_Selected text:_
# Anyone know a good play we could put on?



## MillburyAuditorium (Aug 16, 2009)

Hello everyone, didn't know were to put this, sorry if im wrong.


Our Jr.High drama director has been bugging me about what play we should do, So now im going to bug you guys about it 

Well, we usually have a good number of people wanting to join the Jr. High Drama Club, so there isn't plenty of people to fill parts, so shouldn't be a play with a small amount of actors. Something were only one person does one part would be great so no changing required, Because I need to tell all the girls that they must be comfortable changing in front of others or they simply cant partake in the production, since we have no dressing rooms. And if male actors need to be there for a cue they have to be there, or even if myself or the SM, or backstage manager needs to go back there to do something we need to do it.

So,
1 part actors would be good,

Good number of roles, 

Jr. High school drama budget (Not to much ) 

Not to detailed sets, but a few curtain calls would be nice. We have a LOT of props and costumes in storage.

A good level of acting/singing for a group of actors 11-14 years old.

And just generally plays you guys think are good plays.

If anyone has any suggestions that would be great ^_^


----------



## kiwitechgirl (Aug 16, 2009)

_Information supplied:_
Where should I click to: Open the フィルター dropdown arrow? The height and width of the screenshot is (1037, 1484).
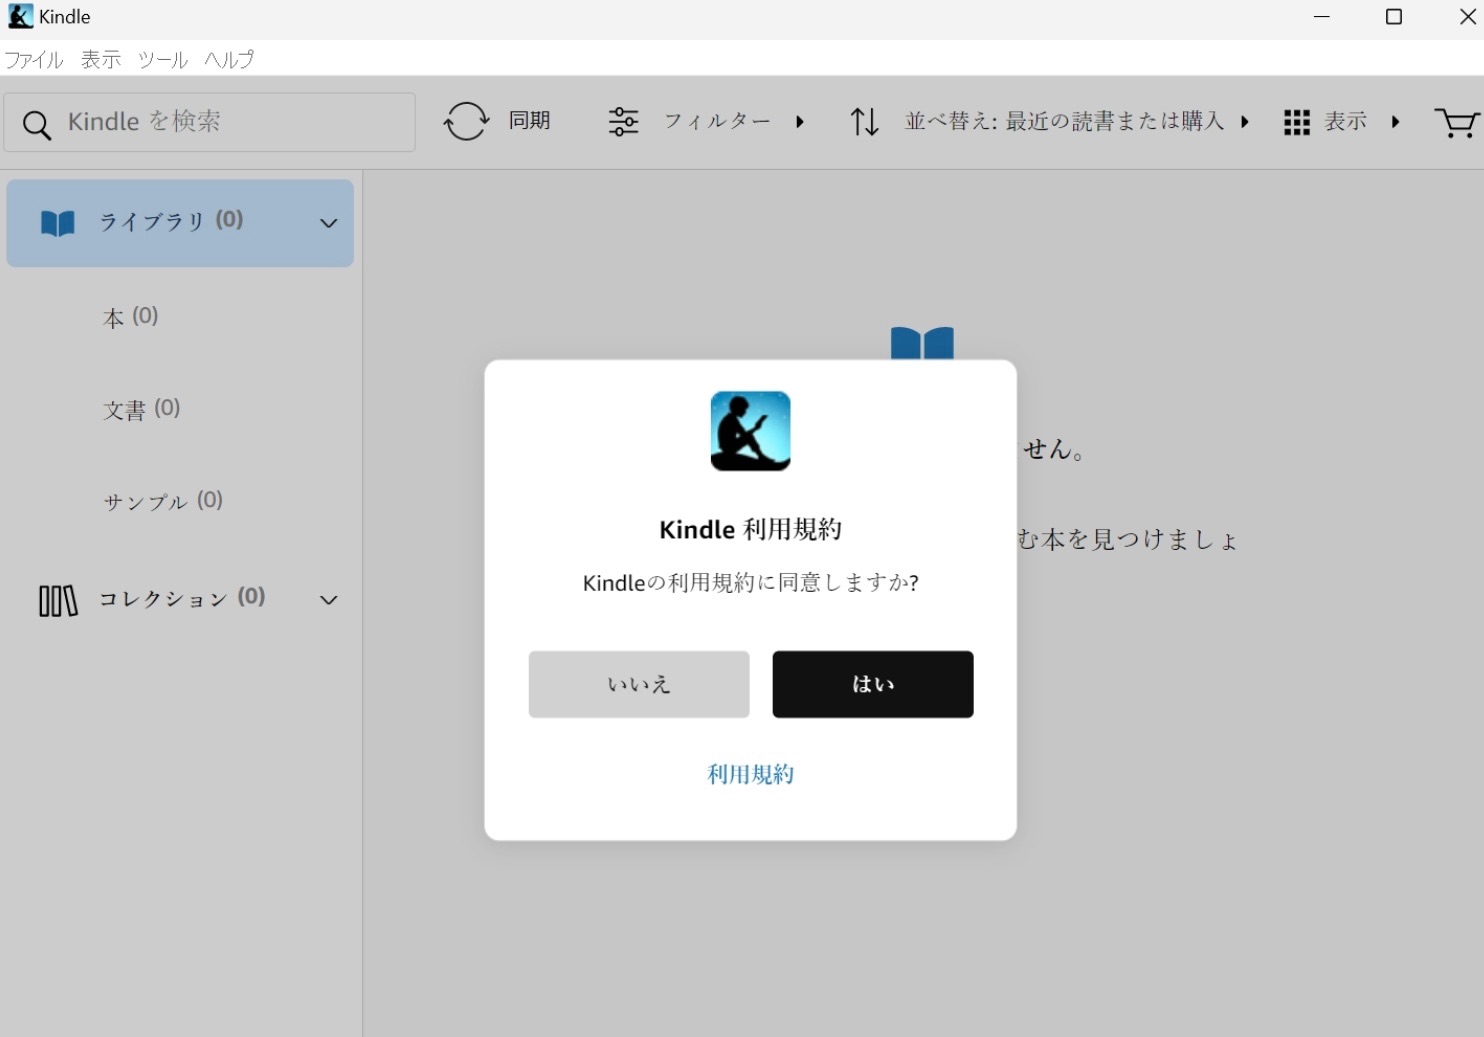[x=800, y=122]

_Problems:_
1. For the forum thread on choosing a junior high play, state whether each statement agrees with the thread, answering yes or no and quoting the words of the thread that decide it. (a) The school has dressing rooms the performers can use. (b) The actors in the production are between 11 and 14 years old. (c) The drama club has a large supply of props and costumes in storage.
2. Write what follows next in the forum thread on choosing a junior high play, starting after its final line.

_Results for the exercise:_
1.
(a) No. "since we have no dressing rooms"
(b) Yes. "A good level of acting/singing for a group of actors 11-14 years old."
(c) Yes. "We have a LOT of props and costumes in storage."

2.
Do you want a musical - I'm guessing you do given you say you want something with singing! My suggestion would be to go to the MTI website - clicky here! - and have a look at their Junior range of shows - they're adapted for groups with pretty much exactly your needs. One that immediately springs to mind is Seussical Jnr - quite a few local schools have put that one on recently and it meets your needs very well. You could also look at Guys and Dolls Jnr which is a really really fun show, or maybe Bugsy Malone which was written for kids. Oklahoma or Fiddler on the Rood could be good - I've seen both done as "bare-bones" musicals with minimal sets and they worked beautifully. The Wizard of Oz would also work well for you - just do the RSC version not the MUNY version as it's way better! - it's licenced by Tams-Witmark (clicky here!). I'm a bit confused by your comment about "lots of curtain calls" and "having lots of props and costumes" - it does seem to slightly contradict what you say about no costume changes! Do you mean you want a show which calls for loads of people in great costumes, but no costume changes?


----------



## derekleffew (Aug 16, 2009)

MillburyAuditorium said:


> ...Something were only one person does one part would be great so no changing required, Because I need to tell all the girls that they must be comfortable changing in front of others or they simply cant partake in the production, since we have no dressing rooms. And if male actors need to be there for a cue they have to be there, or even if myself or the SM, or backstage manager needs to go back there to do something we need to do it. ...


This sentiment hints at sexual harassment. No person of either gender should be put in a position where he/she feels uncomfortable while changing clothes. Provisions can always be made for a quick change booth, even if it's a curtain hung in a corner, or a folding screen.

As for show suggestions, _You're a Good Man, Charlie Brown,_ springs to mind immediately.


> So,
> 1 part actors would be good,


Because we all hate multi-part actors--so difficult to assemble!


----------



## cprted (Aug 16, 2009)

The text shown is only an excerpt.